▶ _Given request_
Replace "coordinates" with "point" everywhere it occurs in the items below, and reproduce them with nothing else changed.

[Rows from a dataset]
---*---
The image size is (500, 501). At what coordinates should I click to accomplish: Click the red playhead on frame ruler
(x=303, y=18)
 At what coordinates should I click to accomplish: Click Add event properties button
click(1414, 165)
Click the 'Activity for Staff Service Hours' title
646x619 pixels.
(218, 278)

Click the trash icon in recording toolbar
---*---
▶ _Solution to this exercise_
The image size is (500, 501). At what point should I click to accomplish: Click the red playhead on frame ruler
(x=303, y=18)
 At what point should I click to accomplish: Click Add event properties button
click(1414, 165)
Click the 'Activity for Staff Service Hours' title
646x619 pixels.
(218, 278)

Click the trash icon in recording toolbar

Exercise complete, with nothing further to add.